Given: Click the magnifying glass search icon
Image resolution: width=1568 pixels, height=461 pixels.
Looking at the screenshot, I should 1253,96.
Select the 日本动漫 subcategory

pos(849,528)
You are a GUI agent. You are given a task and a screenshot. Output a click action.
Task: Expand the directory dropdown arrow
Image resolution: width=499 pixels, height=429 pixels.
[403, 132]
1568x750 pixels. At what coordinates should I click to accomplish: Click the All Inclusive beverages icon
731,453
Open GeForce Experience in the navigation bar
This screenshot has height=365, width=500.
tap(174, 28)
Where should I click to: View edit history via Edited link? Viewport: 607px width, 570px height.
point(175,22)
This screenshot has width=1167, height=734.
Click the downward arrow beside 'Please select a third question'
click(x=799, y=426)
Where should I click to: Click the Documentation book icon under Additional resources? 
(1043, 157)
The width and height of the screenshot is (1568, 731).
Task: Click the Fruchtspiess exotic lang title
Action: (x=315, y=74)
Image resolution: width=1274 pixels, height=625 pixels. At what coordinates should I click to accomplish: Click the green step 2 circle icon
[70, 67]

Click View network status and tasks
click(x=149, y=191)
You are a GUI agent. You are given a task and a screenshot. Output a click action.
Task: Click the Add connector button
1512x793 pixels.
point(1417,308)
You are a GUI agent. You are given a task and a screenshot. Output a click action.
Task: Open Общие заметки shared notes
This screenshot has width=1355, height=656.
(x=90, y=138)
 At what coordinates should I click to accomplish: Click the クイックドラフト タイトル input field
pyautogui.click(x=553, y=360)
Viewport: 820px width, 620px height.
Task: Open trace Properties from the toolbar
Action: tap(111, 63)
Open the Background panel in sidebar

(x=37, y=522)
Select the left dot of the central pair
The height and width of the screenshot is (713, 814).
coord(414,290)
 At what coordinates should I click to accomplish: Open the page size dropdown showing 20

Work item
Could you find every line in the records above that has the string "dropdown" and copy it?

Response for this exercise
Task: Expand the directory dropdown arrow
 At what coordinates should I click to accomplish: Open the page size dropdown showing 20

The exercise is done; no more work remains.